Et comme Lucien répondait pas (c’est comme ça qu’il fait quand il veut me signifier qu’il n’est pas complètement d’accord avec moi, ce pauvre salaud), j’ai ajouté : typiquement, Manuel Valls fait super gaffe à tout bien faire pour pas vexer le Président, si tu regardes. Et comme Lucien continuait à pas répondre (comme il fait quand il a décidé d’être vraiment casse-couilles), j’ai précisé : qu’est-ce qu’il a dit, et qu’est-ce qu’il a fait, Manuel Valls, depuis qu’il a récupéré le maroquin von Staatssicherheit ? Je vais te le dire, Lucien. Petit un : il a déclaré qu’il avait bien évidemment rien contre les musulman(e)s – mais qu’il fallait que les musulman(e)s soient gentil(le)s, hein, parce que ça commence à bien faire, bordel. Petit deux : il a promis (et tenu) qu’il allait virer des Roms par grosses bourrichasses, genre, allez raus, Manolo – pour leur bien, il va de soi. (Et pour celui, du même coup, des riverains, qu’en peuvent plus d’avoir des voleurs sur le perron, et on ferait mieux d’essayer de les comprendre, ces braves gens, au lieu d’angélismer – ou si c’est qu’on tient à faire l’jeu d’l’FN ?)

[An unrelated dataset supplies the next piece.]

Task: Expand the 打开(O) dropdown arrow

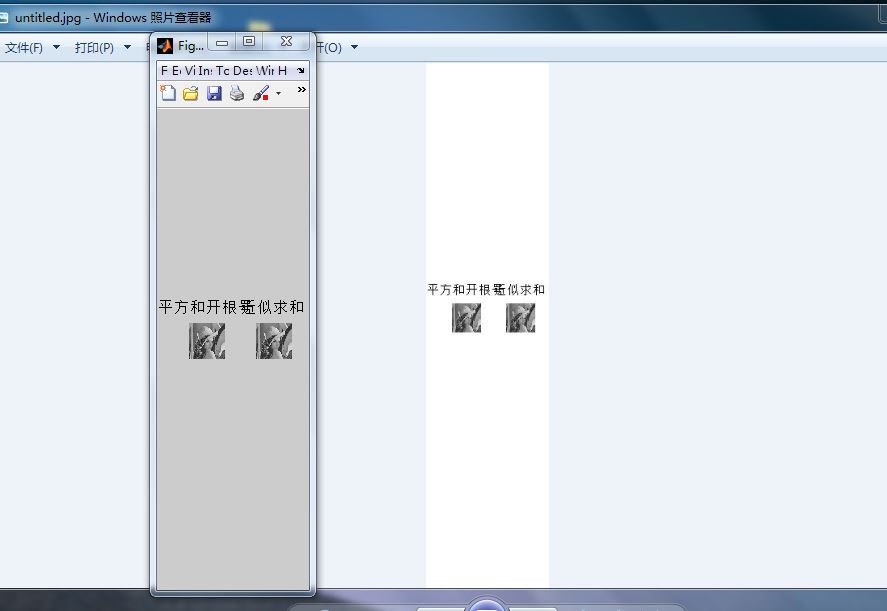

Petit trois : il a ensuite promis de gicler d’cheux nous « 7 000 Bulgares et Roumains » avant la fin septembre. (C’est à ce moment-là qu’il est devenu évident qu’il cherchait à doubler sur leur droite ses deux prédécesseurs.) Petit quatre : il a répété – pour le cas qu’on l’aurait eu oublié pendant l’été – que les fanatiques musulman(e)s commençaient à lui mouliner de près la cacahouète. Et petit cinq (pour finir la saison dans ce qu’il faut bien appeler une apothéose) : il a annoncé qu’il préparait une loi antiterroriste contre les zislamisses – comme font toujours les ministres de l’Intérieur depuis l’élection de Nicolas Sarkozy.
À ce moment-là, Lucien m’a lancé : attends, gars, tu délires, c’est plus Sarkozy, le président. Aaaah ouais, j’ai demandé ? Et c’est qui, alors, d’après toi qui sais tout ? C’est un socialiste changeux, il m’a répondu. Tu vois bien que t’es con, Lucien, j’ai conclu : évidemment que si un socialiste de changeage avait été mis dans l’Élysée, il aurait pas nommé un clone de Brice Guéant au ministère des Polices.
Sébastien Fontenelle est un garçon plein d’entrain, adepte de la nuance et du compromis. Enfin ça, c’est les jours pairs.